Syriac Christian hermit and priest

Abraham Kidunaia (died c. 366) was a Syriac Christian hermit and priest. He is venerated as a saint in Catholicism, Eastern Orthodoxy and Oriental Orthodoxy.

==Biography==
The Vita of St. Abraham was written by his friend, St. Ephrem.

Abraham was born to a wealthy family near Edessa, during the third century. After receiving an excellent education, Abraham was encouraged to get married. He followed the wishes of his parents, but shortly before the wedding ceremony, he told his bride his desire to dedicate his life to God. His bride accepted this resolution and Abraham retired to a cell near the city, where he walled up the cell door, leaving only a small window open for food to be brought him.

Ten years after he retreated from the world, his parents died, leaving Abraham a wealthy man. He had the inheritance distributed to the poor. Abraham became known throughout the region as a holy man and many came to him for guidance. Reports of his reputation came to the Bishop of Edessa who ordained him a priest and sent Abraham to Beth-Kidunaa. When Abraham destroyed the pagan idols and altars, the outraged townspeople drove him away. Abraham would return and urge them to give up their superstitions, and be driven out again. Eventually his persistence began to yield results.

Abraham worked among them for the three years, when fearing that he would begin to desire material possessions he returned to his cell near Edessa where he spent the next fifty years in prayer and penance. He was known never to reprove anyone sharply but always with charity and gentleness.

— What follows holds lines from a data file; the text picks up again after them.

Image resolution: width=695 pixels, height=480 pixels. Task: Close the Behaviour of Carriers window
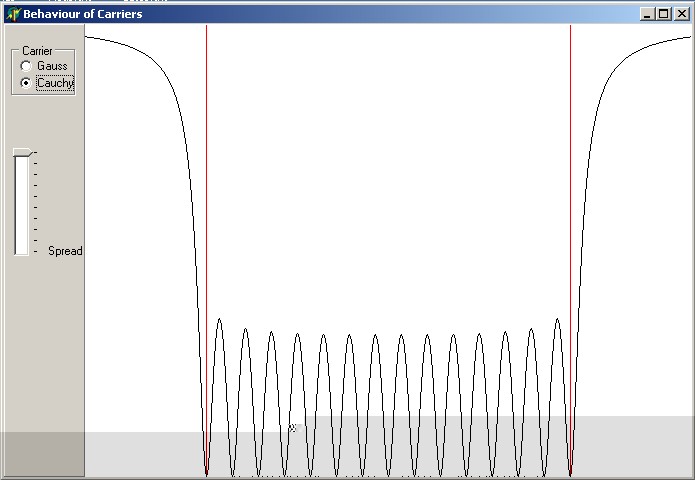tap(681, 14)
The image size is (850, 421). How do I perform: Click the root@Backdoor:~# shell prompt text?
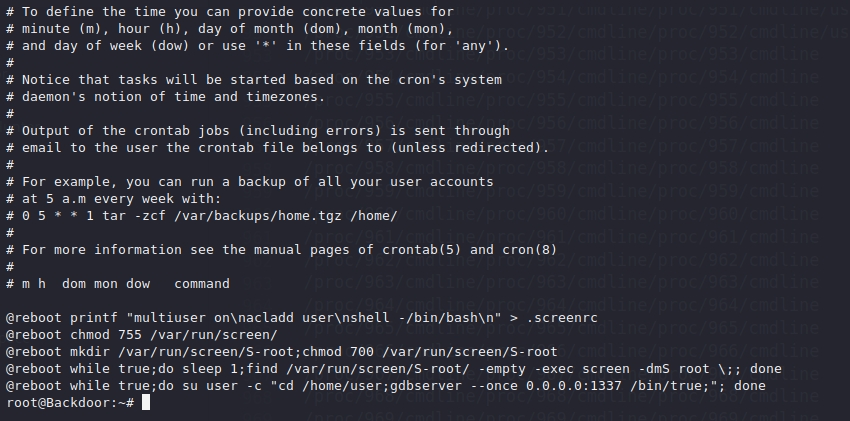click(x=70, y=402)
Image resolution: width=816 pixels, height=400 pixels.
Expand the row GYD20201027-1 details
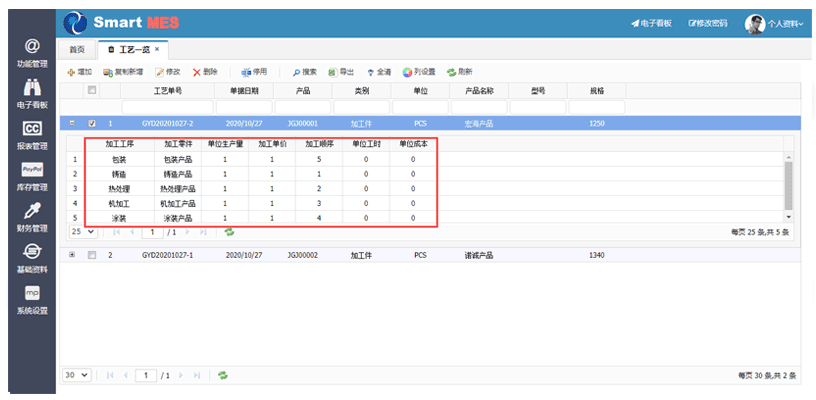(71, 255)
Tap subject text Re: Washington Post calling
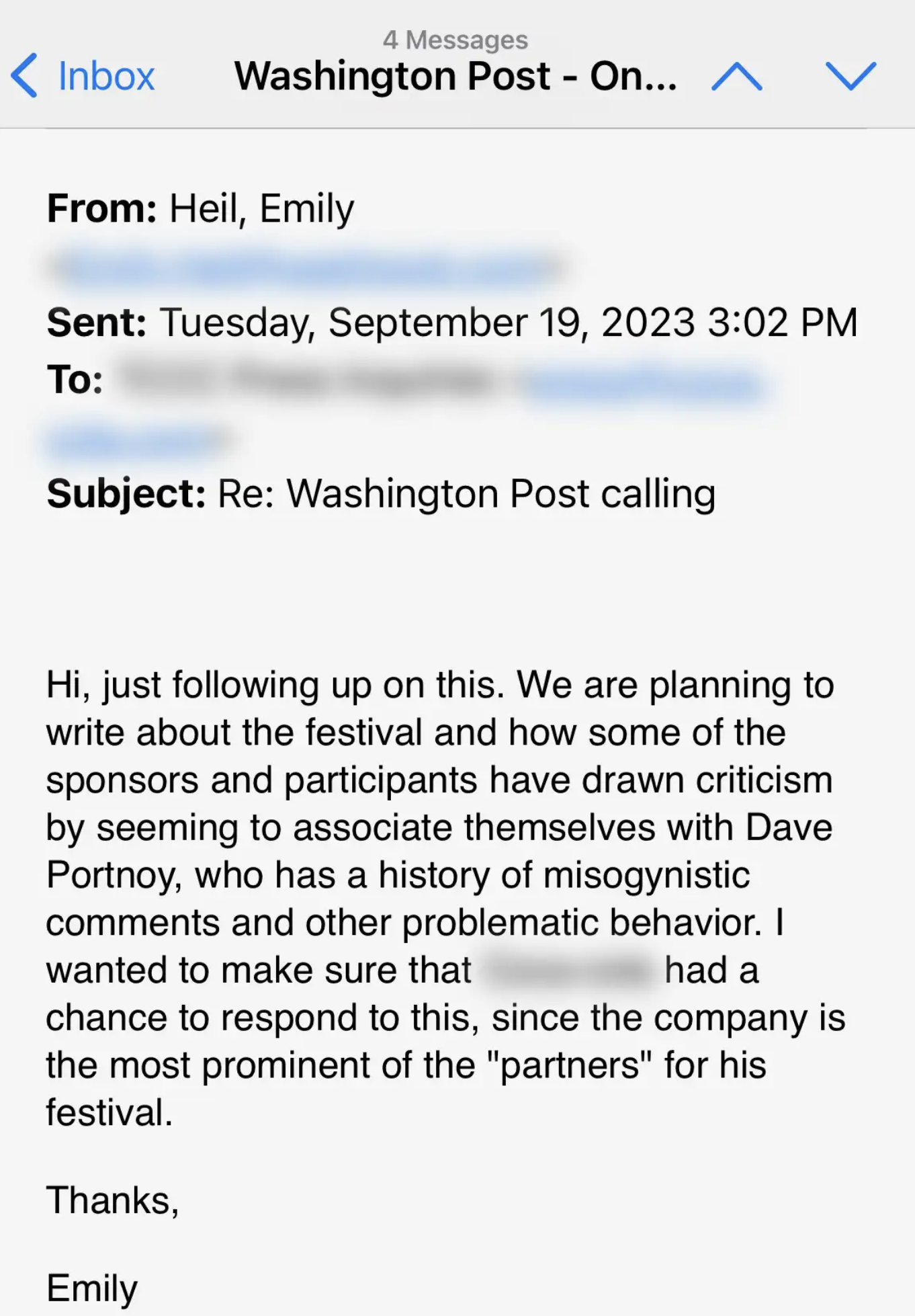This screenshot has width=915, height=1316. pos(466,494)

Around the year 360 Abraham died at the age of seventy after a long life of service to God.

==Legend==
A popular story recounts that his orphan niece Mary had been entrusted to his care. He built a cell near his own and trained her in learning and piety until she was twenty. At this point, seduced by a false monk, she ran away ashamed and went to Troad, where she wound up a prostitute. For two years he lamented her departure not knowing what happened. When he finally learned where she was, he boldly went and recovered her.

==Veneration==
The feast day of Saint Abraham is October 29 in the Eastern Orthodox Church and in the Catholic Church. The Syriac Catholic Church commemorates him on December 14, the Coptic Church on July 29, the Syriac Orthodox Church on October 24.